Geriatric oncology research at AGS incorporated diverse themes from researchers internationally and across the care continuum. While a majority of research focused on the impact of cancer treatment on patient outcomes and the use of geriatric assessments as a risk stratification tool, the range of topic areas demonstrates a broad and growing interest at the intersection of the two disciplines. The AGS Cancer and Aging Special Interest Group provides a venue to discuss the challenges and opportunities for geriatric oncology research, education, and clinical care. We anticipate future research will focus on the development of innovative care models and interventions to improve decision making and interdisciplinary care for older patients with cancer.

Acknowledgements

This perspective paper is supported by the Young International Society of Geriatric Oncology (SIOG), American Geriatrics Society Cancer and Aging Special Interest Group, National Institute on Aging (R21/R33AG059206), and Cancer and Aging Research Group (CARG).
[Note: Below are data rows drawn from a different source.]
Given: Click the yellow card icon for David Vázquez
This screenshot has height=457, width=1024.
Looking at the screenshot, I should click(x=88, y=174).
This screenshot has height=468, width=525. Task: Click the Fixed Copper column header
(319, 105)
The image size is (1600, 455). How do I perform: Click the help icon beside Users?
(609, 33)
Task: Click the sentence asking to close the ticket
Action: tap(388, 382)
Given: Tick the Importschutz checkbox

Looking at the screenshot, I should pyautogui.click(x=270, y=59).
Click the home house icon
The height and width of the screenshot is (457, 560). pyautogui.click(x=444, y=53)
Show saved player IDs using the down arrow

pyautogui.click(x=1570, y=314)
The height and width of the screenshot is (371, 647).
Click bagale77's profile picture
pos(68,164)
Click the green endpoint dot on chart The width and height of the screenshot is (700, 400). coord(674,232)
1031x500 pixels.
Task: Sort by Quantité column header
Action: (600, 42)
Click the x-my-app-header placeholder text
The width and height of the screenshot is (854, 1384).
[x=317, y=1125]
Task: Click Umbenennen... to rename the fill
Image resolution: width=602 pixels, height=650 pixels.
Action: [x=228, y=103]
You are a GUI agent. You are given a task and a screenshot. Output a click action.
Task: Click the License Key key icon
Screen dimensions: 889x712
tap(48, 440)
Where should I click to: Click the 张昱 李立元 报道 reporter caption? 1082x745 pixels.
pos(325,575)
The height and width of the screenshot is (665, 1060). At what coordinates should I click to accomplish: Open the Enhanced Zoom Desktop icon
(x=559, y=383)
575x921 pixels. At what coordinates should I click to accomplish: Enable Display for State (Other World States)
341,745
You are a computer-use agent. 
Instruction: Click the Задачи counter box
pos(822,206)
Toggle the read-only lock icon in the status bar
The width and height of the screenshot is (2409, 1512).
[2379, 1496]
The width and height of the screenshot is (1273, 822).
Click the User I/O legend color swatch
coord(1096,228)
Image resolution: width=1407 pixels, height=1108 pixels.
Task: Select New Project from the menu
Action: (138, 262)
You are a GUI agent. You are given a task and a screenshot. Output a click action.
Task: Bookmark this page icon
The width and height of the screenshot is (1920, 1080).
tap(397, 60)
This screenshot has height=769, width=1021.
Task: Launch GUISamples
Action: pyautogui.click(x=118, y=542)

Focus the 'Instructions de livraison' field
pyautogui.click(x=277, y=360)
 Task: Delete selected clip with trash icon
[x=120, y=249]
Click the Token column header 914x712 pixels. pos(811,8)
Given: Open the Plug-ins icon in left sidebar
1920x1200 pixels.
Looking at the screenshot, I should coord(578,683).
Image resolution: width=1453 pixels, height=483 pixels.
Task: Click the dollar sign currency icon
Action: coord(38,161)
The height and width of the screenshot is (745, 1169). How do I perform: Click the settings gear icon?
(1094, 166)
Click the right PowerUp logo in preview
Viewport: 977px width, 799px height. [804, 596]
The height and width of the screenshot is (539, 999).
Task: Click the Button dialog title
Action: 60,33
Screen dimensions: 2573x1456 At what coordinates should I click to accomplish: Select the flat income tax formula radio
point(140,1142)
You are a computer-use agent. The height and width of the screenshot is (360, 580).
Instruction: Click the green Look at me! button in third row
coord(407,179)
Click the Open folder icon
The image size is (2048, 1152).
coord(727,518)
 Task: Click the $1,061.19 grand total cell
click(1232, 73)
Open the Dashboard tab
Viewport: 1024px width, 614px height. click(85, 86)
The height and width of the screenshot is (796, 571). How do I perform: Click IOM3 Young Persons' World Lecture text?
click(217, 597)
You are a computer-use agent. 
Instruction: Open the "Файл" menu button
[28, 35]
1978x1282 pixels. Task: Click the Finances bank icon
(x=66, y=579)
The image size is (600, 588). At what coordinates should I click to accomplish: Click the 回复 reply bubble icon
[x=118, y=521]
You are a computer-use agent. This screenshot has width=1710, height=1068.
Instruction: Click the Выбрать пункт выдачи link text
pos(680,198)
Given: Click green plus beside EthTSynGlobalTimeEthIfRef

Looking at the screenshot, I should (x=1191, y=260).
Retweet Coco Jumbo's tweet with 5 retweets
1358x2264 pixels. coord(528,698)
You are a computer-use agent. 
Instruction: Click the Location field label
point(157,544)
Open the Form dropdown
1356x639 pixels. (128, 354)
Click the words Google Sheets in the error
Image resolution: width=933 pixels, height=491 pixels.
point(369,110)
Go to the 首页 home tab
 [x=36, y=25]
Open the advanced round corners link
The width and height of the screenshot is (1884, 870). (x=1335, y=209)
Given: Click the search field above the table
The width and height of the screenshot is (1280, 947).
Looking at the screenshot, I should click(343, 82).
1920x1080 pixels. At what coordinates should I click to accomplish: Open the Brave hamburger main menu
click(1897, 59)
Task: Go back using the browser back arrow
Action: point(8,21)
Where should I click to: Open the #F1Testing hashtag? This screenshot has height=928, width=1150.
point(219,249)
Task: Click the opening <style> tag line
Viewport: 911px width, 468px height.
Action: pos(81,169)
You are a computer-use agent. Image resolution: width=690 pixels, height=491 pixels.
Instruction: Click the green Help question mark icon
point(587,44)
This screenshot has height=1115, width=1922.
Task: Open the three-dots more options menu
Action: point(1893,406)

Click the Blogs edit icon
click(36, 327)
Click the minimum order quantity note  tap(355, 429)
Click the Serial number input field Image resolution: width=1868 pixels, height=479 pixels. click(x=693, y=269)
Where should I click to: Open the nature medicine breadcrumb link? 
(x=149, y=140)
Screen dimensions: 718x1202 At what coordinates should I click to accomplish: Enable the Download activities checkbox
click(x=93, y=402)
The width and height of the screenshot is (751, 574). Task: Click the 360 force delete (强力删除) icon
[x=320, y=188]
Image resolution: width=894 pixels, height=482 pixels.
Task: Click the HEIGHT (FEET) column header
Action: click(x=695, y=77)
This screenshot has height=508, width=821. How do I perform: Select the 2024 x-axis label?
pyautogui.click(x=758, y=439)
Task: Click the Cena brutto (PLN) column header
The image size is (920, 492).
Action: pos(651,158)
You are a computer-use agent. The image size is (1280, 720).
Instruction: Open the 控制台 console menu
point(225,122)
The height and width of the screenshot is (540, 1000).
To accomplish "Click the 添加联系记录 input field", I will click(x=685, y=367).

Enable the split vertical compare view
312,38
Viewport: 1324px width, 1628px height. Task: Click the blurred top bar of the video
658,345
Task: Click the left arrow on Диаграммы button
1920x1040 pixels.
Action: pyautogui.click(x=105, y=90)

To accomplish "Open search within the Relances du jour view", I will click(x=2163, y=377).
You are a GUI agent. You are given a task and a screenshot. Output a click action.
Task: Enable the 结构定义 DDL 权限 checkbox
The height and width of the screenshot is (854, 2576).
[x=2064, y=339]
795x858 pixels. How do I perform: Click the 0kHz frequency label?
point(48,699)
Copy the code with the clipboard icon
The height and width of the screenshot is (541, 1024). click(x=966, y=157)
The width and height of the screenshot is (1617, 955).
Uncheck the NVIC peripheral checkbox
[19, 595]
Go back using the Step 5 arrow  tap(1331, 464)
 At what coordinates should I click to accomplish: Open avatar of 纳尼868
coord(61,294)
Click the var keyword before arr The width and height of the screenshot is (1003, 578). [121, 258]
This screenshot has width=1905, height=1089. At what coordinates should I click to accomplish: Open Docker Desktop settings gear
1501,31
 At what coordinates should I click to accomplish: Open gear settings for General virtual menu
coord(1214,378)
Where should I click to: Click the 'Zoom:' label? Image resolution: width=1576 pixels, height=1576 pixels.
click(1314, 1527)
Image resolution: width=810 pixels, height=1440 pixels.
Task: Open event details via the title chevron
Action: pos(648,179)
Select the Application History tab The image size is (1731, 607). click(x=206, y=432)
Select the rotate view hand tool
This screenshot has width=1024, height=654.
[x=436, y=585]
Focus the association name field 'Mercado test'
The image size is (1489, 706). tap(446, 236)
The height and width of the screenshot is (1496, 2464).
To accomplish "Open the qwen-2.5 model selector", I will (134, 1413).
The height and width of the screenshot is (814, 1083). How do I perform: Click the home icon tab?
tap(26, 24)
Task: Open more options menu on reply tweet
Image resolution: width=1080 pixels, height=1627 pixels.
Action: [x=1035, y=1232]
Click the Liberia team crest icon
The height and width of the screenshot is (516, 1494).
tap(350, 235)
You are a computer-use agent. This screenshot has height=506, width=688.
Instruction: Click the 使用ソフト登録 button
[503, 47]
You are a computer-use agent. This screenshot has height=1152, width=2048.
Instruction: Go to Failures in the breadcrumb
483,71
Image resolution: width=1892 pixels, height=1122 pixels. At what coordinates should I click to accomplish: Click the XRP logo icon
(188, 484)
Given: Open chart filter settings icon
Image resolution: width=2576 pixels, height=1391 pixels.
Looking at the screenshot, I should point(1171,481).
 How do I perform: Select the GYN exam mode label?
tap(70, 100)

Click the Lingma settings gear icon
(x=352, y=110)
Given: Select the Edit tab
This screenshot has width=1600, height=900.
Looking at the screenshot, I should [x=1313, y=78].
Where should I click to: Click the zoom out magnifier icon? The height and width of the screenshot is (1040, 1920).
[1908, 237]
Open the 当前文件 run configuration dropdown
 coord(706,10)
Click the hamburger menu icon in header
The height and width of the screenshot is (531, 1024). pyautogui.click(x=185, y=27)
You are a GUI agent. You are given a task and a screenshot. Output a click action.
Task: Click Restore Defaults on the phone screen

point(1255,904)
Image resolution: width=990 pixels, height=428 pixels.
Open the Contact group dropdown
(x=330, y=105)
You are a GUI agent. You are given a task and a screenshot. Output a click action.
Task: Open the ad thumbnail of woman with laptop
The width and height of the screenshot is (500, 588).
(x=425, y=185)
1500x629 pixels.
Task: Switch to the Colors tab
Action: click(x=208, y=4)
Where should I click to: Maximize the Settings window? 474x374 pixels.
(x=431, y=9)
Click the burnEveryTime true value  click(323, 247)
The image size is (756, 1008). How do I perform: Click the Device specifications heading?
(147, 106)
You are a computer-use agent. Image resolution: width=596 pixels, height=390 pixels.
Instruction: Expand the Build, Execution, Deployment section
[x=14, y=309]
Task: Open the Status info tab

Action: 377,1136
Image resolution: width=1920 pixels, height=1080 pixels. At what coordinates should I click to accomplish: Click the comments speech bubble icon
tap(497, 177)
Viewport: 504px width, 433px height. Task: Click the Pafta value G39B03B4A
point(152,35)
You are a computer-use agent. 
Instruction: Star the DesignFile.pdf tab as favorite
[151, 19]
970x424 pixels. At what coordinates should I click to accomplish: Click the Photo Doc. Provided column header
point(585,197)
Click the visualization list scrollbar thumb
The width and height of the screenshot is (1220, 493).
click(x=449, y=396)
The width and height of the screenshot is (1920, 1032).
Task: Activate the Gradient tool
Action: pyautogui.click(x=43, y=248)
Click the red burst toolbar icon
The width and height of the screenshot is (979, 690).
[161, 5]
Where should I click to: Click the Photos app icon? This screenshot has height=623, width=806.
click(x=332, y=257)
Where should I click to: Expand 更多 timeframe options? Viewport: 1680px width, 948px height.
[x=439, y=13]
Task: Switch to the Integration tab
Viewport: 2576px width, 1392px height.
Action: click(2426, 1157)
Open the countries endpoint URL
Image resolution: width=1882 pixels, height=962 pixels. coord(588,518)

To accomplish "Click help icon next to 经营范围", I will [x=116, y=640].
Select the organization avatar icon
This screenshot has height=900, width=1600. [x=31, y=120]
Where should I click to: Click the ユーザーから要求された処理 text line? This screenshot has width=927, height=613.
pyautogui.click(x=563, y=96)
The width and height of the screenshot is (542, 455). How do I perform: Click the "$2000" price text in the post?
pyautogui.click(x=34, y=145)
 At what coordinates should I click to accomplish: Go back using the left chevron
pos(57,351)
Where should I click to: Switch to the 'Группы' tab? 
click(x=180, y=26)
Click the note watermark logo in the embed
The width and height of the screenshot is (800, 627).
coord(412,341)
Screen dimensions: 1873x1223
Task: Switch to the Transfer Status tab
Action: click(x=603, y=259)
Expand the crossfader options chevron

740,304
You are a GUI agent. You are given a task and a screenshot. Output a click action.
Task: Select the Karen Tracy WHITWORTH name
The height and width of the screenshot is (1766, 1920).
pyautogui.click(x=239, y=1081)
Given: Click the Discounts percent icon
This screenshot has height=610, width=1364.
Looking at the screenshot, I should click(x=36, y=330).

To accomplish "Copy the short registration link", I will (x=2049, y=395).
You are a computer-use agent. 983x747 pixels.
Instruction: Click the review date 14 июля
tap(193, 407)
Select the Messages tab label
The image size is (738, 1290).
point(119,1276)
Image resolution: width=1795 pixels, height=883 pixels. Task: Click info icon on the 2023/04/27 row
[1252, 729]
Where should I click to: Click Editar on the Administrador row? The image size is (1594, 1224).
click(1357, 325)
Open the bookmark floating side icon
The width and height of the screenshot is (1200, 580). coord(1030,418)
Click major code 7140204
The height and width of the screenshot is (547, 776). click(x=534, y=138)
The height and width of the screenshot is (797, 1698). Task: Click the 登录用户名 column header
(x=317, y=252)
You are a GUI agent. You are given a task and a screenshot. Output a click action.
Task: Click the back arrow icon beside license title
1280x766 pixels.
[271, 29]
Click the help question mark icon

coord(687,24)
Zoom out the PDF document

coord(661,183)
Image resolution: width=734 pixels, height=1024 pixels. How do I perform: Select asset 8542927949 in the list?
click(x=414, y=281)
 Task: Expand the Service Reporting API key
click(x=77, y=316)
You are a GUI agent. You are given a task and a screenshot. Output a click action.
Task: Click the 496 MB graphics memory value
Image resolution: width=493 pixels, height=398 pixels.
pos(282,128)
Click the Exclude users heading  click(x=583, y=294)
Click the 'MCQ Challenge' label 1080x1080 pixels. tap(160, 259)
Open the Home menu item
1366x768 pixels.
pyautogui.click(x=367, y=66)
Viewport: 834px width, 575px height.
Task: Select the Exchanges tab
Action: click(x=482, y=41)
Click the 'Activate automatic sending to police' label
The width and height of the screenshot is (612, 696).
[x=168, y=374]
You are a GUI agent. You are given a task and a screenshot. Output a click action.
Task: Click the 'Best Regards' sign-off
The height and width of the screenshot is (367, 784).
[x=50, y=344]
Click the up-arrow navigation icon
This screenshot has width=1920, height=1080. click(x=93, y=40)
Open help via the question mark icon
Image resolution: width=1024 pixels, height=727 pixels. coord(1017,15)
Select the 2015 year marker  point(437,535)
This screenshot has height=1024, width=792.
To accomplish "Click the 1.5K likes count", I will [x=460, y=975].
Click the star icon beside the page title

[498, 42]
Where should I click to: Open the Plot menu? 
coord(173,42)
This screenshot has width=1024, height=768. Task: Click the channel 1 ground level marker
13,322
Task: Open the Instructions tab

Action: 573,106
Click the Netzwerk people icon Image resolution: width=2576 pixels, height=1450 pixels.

MLW was funded by the NIA (R03AG056439, P30AG044281); National Center for Advancing Translational Sciences (KL2TR001870); and the University of California, San Francisco Helen Diller Family Comprehensive Cancer Center. KPL is supported by the Wilmot Research Fellowship. LWH is supported by the National Institute on Aging (T32AG000212). The content is solely the responsibility of the authors and does not necessarily represent the official views of the National Institutes of Health.

Footnotes

Conflicts of Interest:

MLW reported a conflict of interest outside of the submitted work (immediate family member is an employee of Genentech with stock ownership). CJP is a paid member of the clinical advisory board for Potentia Metrics. The remaining authors have no conflicts to report.